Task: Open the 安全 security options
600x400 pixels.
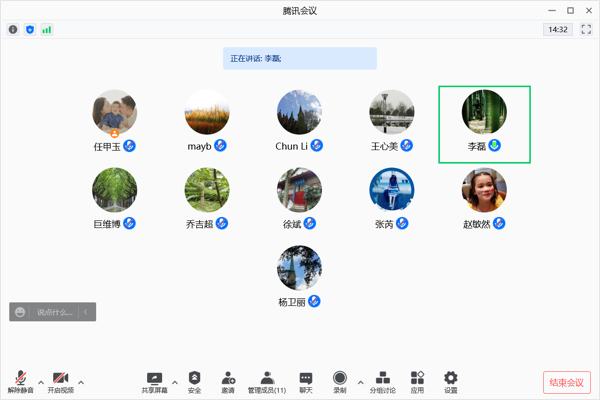Action: click(194, 381)
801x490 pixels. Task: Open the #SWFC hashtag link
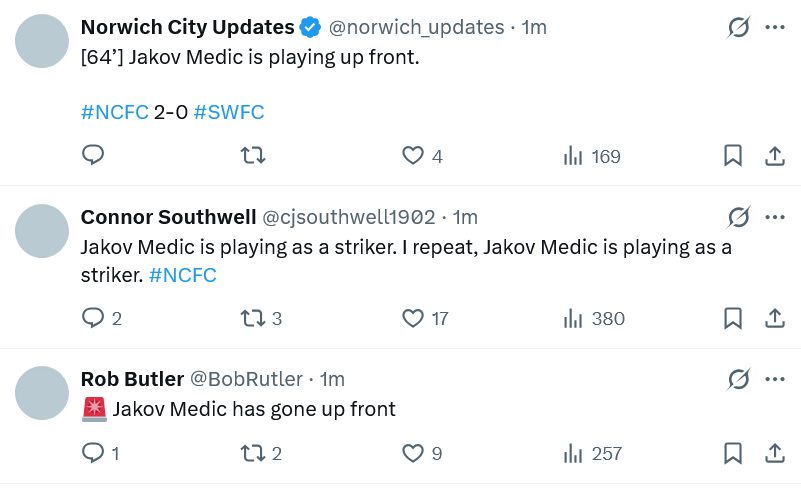(229, 112)
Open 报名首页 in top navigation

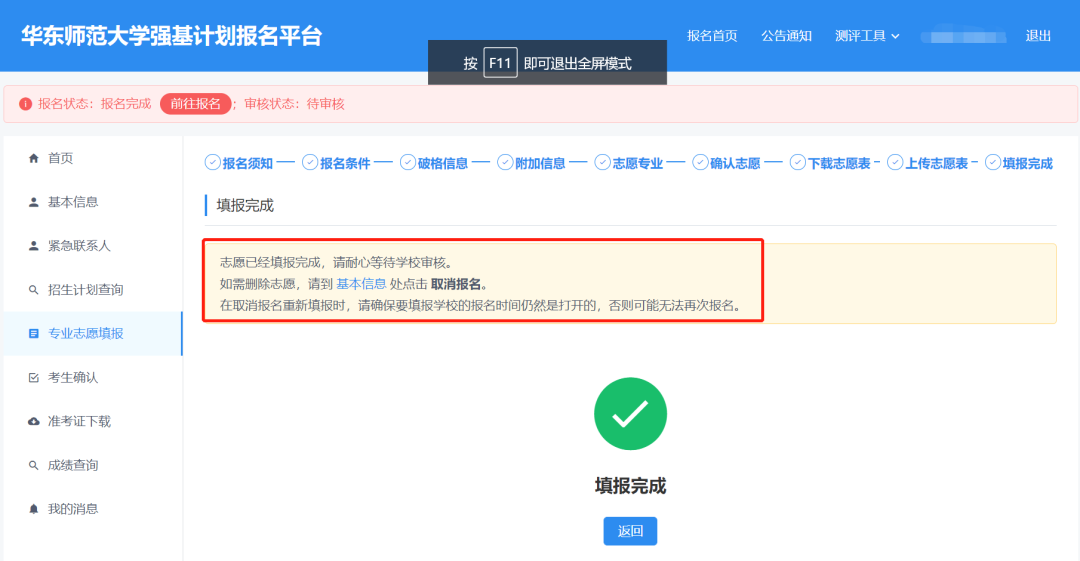coord(712,36)
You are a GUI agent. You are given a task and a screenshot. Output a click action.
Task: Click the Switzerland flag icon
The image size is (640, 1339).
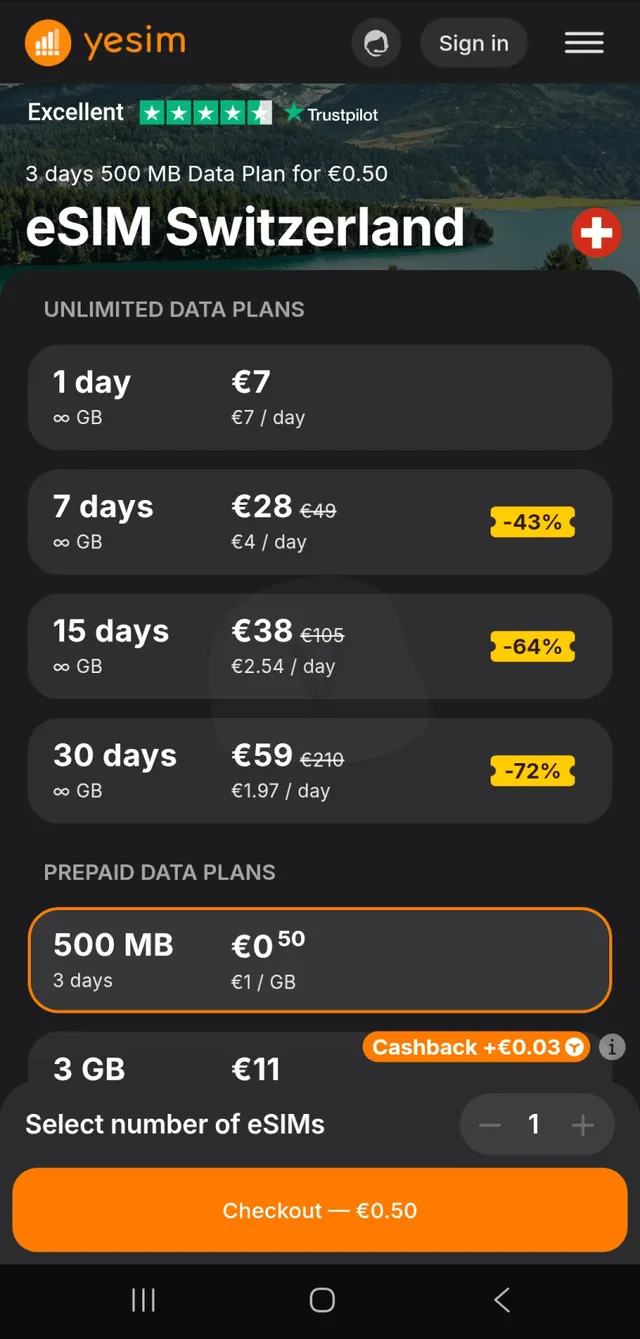coord(596,234)
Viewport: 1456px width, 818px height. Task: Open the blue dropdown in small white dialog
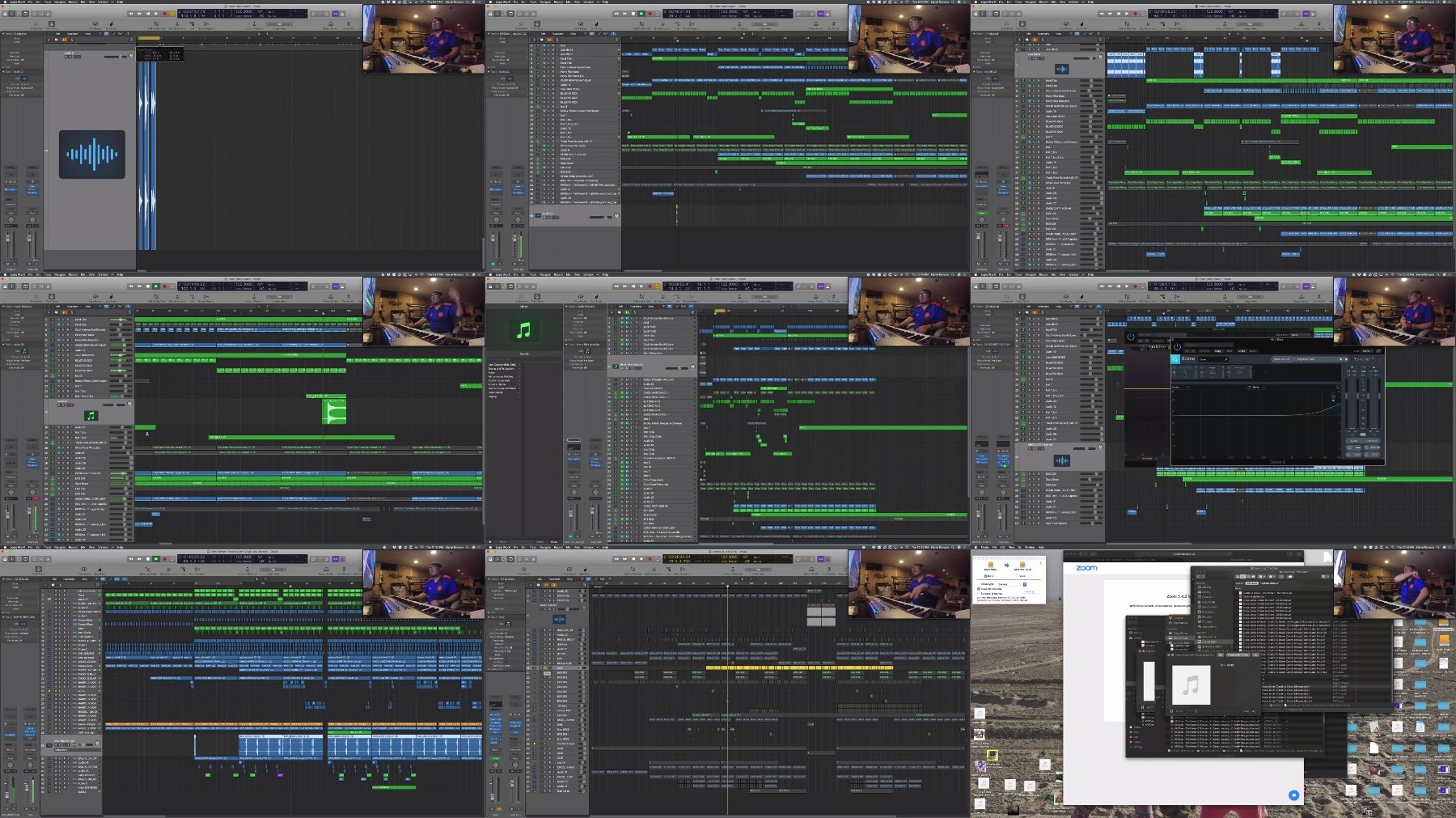pyautogui.click(x=1025, y=584)
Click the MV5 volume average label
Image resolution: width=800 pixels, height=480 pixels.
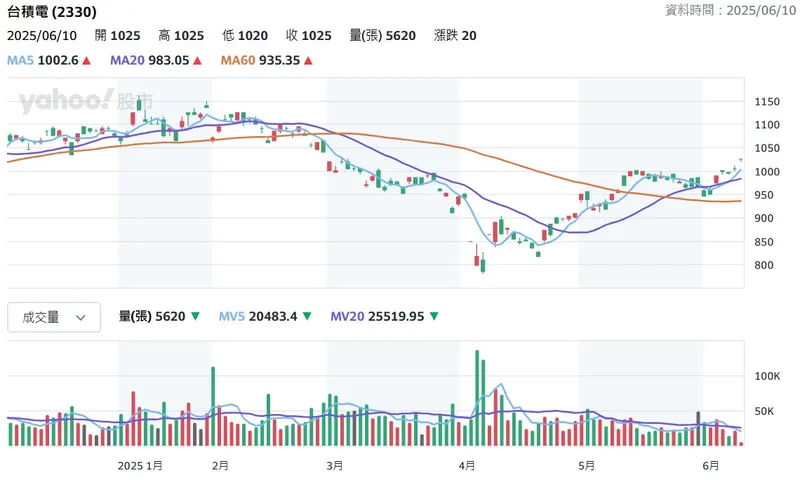(x=232, y=317)
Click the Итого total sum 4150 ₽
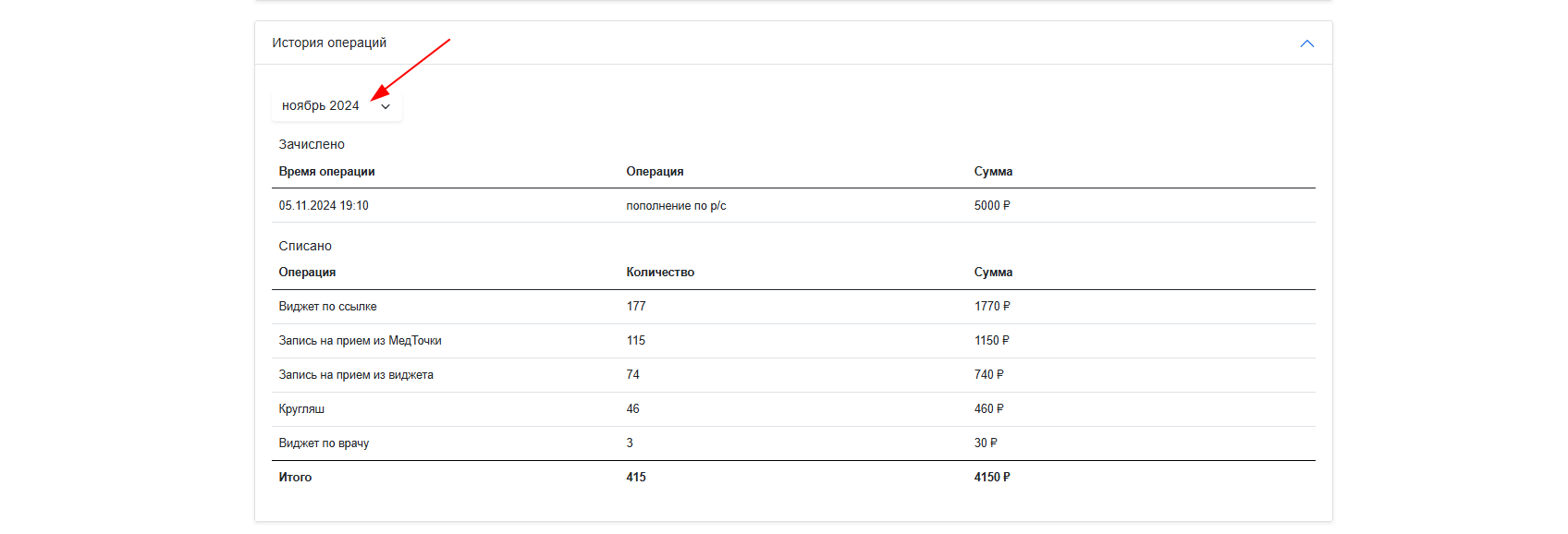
-=-=-
Assignment.
Copy the lines from the line that contains "Image resolution: width=800" through the end of the records, exactly and with nothing added; leave the pictures out.

Result of this task.
Image resolution: width=800 pixels, height=480 pixels.
(x=232, y=317)
Click the Итого total sum 4150 ₽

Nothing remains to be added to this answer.